In [1]:
import wptools
import pyspark
import pyspark.sql
from pyspark.sql import *
import os.path
from pyspark.sql.functions import desc

import findspark
findspark.init()

from pyspark.sql import dataframe
from pyspark.sql import functions as F

from pyspark.sql import SparkSession
from pyspark import SparkContext
from pyspark.sql import SQLContext

spark = SparkSession.builder.getOrCreate()
sc = spark.sparkContext

from pyspark.sql import SQLContext
sqlContext = SQLContext(sc)

# Loading data 

**File schema** is shown.

In [86]:
DATA_DIR = '../' 
WIKIPEDIA_CONFLICTS_PARQUET = DATA_DIR + 'selectedAllConflict.parquet'

# loading the saved parquet files
wikipedia = spark.read.parquet(WIKIPEDIA_CONFLICTS_PARQUET)
# show file schema
wikipedia.printSchema()

root
 |-- id: long (nullable = true)
 |-- ns: long (nullable = true)
 |-- restrictions: string (nullable = true)
 |-- revision: struct (nullable = true)
 |    |-- comment: struct (nullable = true)
 |    |    |-- _VALUE: string (nullable = true)
 |    |    |-- _deleted: string (nullable = true)
 |    |-- contributor: struct (nullable = true)
 |    |    |-- _VALUE: string (nullable = true)
 |    |    |-- _deleted: string (nullable = true)
 |    |    |-- id: long (nullable = true)
 |    |    |-- ip: string (nullable = true)
 |    |    |-- username: string (nullable = true)
 |    |-- format: string (nullable = true)
 |    |-- id: long (nullable = true)
 |    |-- minor: string (nullable = true)
 |    |-- model: string (nullable = true)
 |    |-- parentid: long (nullable = true)
 |    |-- sha1: string (nullable = true)
 |    |-- text: struct (nullable = true)
 |    |    |-- _VALUE: string (nullable = true)
 |    |    |-- _xml:space: string (nullable = true)
 |    |-- timestamp: string (nulla

---
# Quantifying *importance* of each page in each category

We want to see how *important* each page is in each category.

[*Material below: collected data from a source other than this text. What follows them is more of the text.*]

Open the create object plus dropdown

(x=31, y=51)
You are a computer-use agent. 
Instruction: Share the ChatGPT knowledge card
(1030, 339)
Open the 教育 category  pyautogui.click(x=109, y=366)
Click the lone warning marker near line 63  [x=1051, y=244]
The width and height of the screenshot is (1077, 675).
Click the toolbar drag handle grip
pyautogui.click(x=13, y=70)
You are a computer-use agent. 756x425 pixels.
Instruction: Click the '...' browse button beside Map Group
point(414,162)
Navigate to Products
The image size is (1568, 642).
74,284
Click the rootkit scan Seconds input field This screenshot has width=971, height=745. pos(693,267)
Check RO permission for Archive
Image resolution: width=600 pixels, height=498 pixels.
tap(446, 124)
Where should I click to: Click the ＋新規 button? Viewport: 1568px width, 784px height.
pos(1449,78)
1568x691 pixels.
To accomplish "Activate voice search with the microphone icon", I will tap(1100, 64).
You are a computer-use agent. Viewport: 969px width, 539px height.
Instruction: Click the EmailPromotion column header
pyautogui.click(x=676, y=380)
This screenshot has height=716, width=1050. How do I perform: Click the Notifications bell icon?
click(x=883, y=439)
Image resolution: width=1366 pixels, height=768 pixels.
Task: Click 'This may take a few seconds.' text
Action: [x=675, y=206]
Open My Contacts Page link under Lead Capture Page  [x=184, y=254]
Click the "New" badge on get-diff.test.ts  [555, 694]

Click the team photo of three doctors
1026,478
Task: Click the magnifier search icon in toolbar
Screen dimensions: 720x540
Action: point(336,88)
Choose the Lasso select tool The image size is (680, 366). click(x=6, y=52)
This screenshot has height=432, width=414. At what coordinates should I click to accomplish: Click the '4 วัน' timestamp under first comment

As we are solely focusing on *'war'*-related subjects in this pilot phase, we define *page importance* by the number of deaths. 

## Infobox or Wikidata per category 

Functions `get_wiki_civilian_attack`, `get_wiki_civil_conflict`, `get_wiki_military_conflict`
to get relevant information and views for each category: `civilian attack`, `civil conflict`, `military conflict`. 
Data is obtained either using the page's wikidata is the data exists or acquired through infobox parsing.
Relevant information is chosen based on the fields found on [List of infoboxes and fields](https://en.wikipedia.org/wiki/Wikipedia:List_of_infoboxes#Event) 

Extract info for each category in **Infobox**:
* `civilian attack`
    * location
    * date 
    * fatalities
* `civil conflict`
    * place
    * date
    * casualities1
* `military conflict`
    * place
    * date 
    * casualities1
    
Extract info for each category in **Wikidata**:
* `civilian attack`
    * location
    * date 
    * fatalities
* `civil conflict`
    * place
    * date
    * casualities1
* `military conflict`
    * 'number of deaths (P1120)']['amount']
    * 'end time (P582)'
    * 'location (P276)'
    
We use an external library [wptools wiki](https://github.com/siznax/wptools/wiki) to help us parse the data. 

In [87]:
def get_wiki_military_conflict(entity):
    page = wptools.page(entity.title)
    # extract relevant information and put in dictionary
    info = {'death': None, 'end_date': None, 'location': None}
    
    try: 
        page.get_wikidata()
        info['death'] = page.data['wikidata']['number of deaths (P1120)']['amount']
    
    except KeyError:
        try:
            page.get_parse()
            info['death'] = poly_page.data['infobox']['casualties1']
        except KeyError:
            info['death'] = None
            
    try:
        page.get_wikidata()
        info['end_date'] = page.data['wikidata']['end time (P582)']
    except KeyError:
        try:
            page.get_parse()
            info['end_date'] = poly_page.data['infobox']['date']
        except KeyError:
            info['end_date'] = None
    
    try:
        page.get_wikidata()
        info['location'] = page.data['wikidata']['location (P276)']
    except KeyError:
        try:
            page.get_parse()
            info['location'] = poly_page.data['infobox']['place']
        except KeyError:
            info['location'] = None
    
    
    return Row(id=entity.id, title=entity.title, death=info['death'],
               end_date=info['end_date'], location=info['location'])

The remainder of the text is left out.